Assume that the cs = A000h, the ds = 9000h and the ss = 8000h. Also assume that the ip = 0000h and the program is about to begin executing. Note the "?" next to the ds register. This is because the 8088 has many ways of addressing data using the ds as the segment register, it does not have to use the si in fact it can use a direct value within an instruction and most of the registers other than the segment registers as the pointer to the address within the data segment.

The sp or stack pointer's value is FFFFh which is why the current ss:sp pair point to the physical address 8FFFFh. The stack is nothing more than a special way of treating RAM which requires less overhead, but more planning on the part of the programmer. There are memory read write operations that are dedicated to the stack and many low level operations of the CPU depend on the stack in order to retrieve critical values such as the return addresses from long jump instructions. Picture the stack as the stack of dishes next to the dishwashing employee in a busy restaurant (hence the name "stack") The bus boys bring in 10 dishes and the dishwasher begins to wash them, first the top one and sets it aside, then he grabs the next one, which is the new one on the top of the stack washes it then sets it aside. Then he grabs the next one which is again the new one on the top of the stack washes it and sets it aside. Now he has cleaned 3 dishes and the fourth one that was brought in originally is now the dish on top of the stack. Now lets say that the bus boys bring in two more dishes. They will place them on the top of the stack. So now the dishwasher grabs the top dish (and notice that it just arrived on the stack) washes it and sets it aside. Now he grabs the next one, washes it and sets it aside. Now that fourth dish from the original group is back on the top of the stack. And the bus boys bring in 4 more and place them on the top of the stack.

So the stack is a type of memory called a LIFO – Last In, First Out. And it starts at the highest address of the segment and works its way down. It does not need a direct numerical address reference to function either. The dishwasher does not need to know the address of that fourth dish at any time, just how many dishes have been stacked on top of it at any given moment and he will know where it is. This is the power of the stack to the programmer. To the CPU it has a default behavior built into many of its instructions. When the processor is about to execute a jump that will change both the segment pointer and the instruction pointer carrying it to a distant location in memory, the CPU will automatically "push" the current cs and ip values onto the current stack position. This is a total of 4 bytes (each register is 16 bits or 2 bytes wide) and so the stack pointer which points to the current place on the stack that can be written to will be decreased by 4. As long as the distant part of the program does not alter the stack segment or pointer, a "return" instruction can be executed and it will simply "pop" the four bytes on the top of the stack off and place them into the cs and the ip effectively returning the program to where it started from before the jump and there is no need for the return instruction to refer to the original place in memory from which the CPU jumped from so it, nor the programmer have to know the actual value either. It may sound a little weird the first time you read it, but trust me it is very easy to code large programs for this machine without having to know the exact address every byte of the way through the program. Just write "Jump [to] procedure X" and at the end of Procedure X just write "return" and it works. But its not magic, the programmer has to be aware of exactly how the machine returns or he will mess up the stack not knowing that the machine needs it and then the program will crash (Despite knowing it, they seem to do a fine job of crashing it anyway!)

+++

§ **Written tasks**:
**A)** In the passage on the 8088 stack, by how much is the stack pointer decreased when the CPU pushes the cs and ip values before a distant jump?
**B)** Continue the passage on the 8088 stack past its final sentence.

§ **Raw data**:
+++

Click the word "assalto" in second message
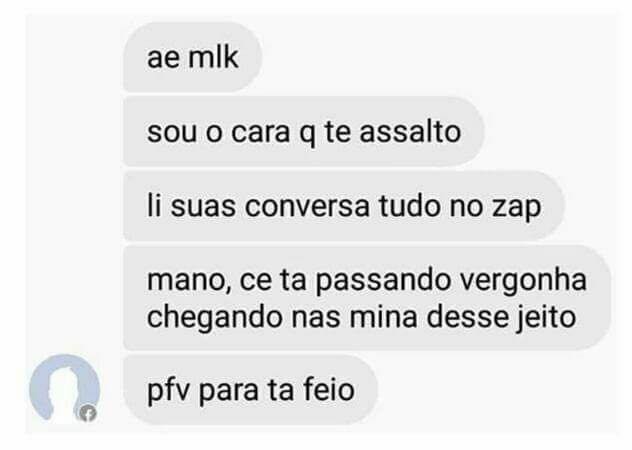 tap(410, 131)
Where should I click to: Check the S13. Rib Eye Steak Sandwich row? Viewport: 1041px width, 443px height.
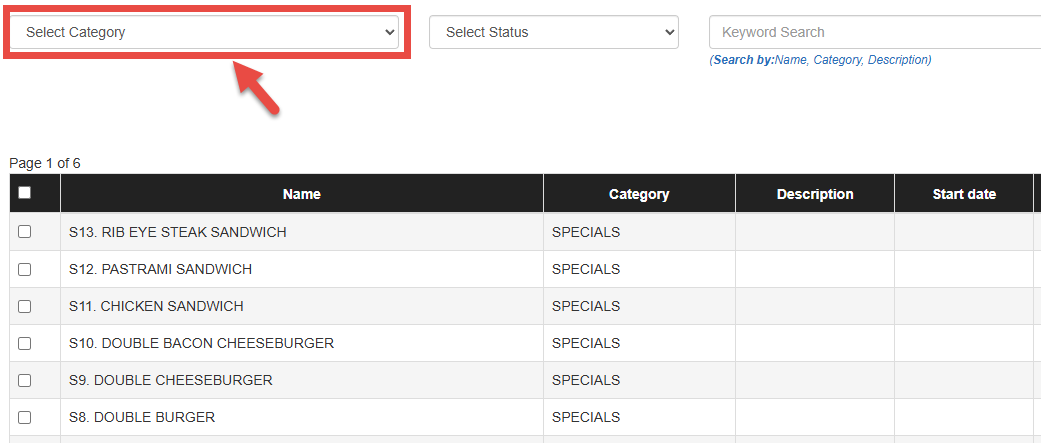click(x=25, y=232)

+++

§ **Exercise results**:
**A)** By 4.

**B)**
At this point the technician should be aware of how the 8088 CPU works at the fundamental level reading and writing to RAM. The technician should note that any program for the 8088 keeps three physical addresses: the place where the actual machine language program instructions reside in RAM pointed to by the cs:ip pair, the place where the raw data resides in RAM pointed to by the ds:si pair (as one example pointer register), and the stack where the CPU can automatically store long jump return addresses (and many other things) pointed to by the ss:sp pair. The technician should be aware that the CPU does not "know" the difference between program code and data. This is the responsibility of the programmers to position it in RAM properly and to set up the segments and pointers properly. This is the exact job of the operating system. When the user runs or executes a program, by typing its name at the command prompt, or double clicking its icon in Windows, the operating system reads the program file off of the drive and into RAM, sets the segment:pointer pairs properly and then the program begins to execute.

The evolution of the x86 family started before the first IBM PC model. The original 8086 processor was actually too expensive for the PC which as each successive design problem was solved was steadily growing in price such that it was going to become too expensive to be a feasible "personal computer." IBM therefore decided to base the original IBM PC on the Intel 8088 processor, a much cheaper variant in which the data bus attachment to the external bus was cut down to 8-bits wide rather than 16-bits. This allowed the data bus through out the PC to be made 8-bits wide rather than 16-bits which made the manufacture of everything from the motherboard to the expansion bus slots and cards cheaper. The 8088 chip was also much cheaper than the full blown 8086. However, the chip is still a 16-bit CPU meaning that its registers can hold 16-bit numbers and it can perform internal mathematical and logical calculations on those 16-bit numbers. Because the data bus is cut down to 8-bits wide on the IBM PC and the 8088 CPU, each memory fetch requires two complete fetches to fill a register instead of one. This makes the 8088 based system immediately twice as slow as an equivalent 8088 based system all other factors begin equal.

Original 8088 Microprocessor within an IBM PC, open 40-pin DIP
Socket next to it is for the 8087 Math Coprocessor.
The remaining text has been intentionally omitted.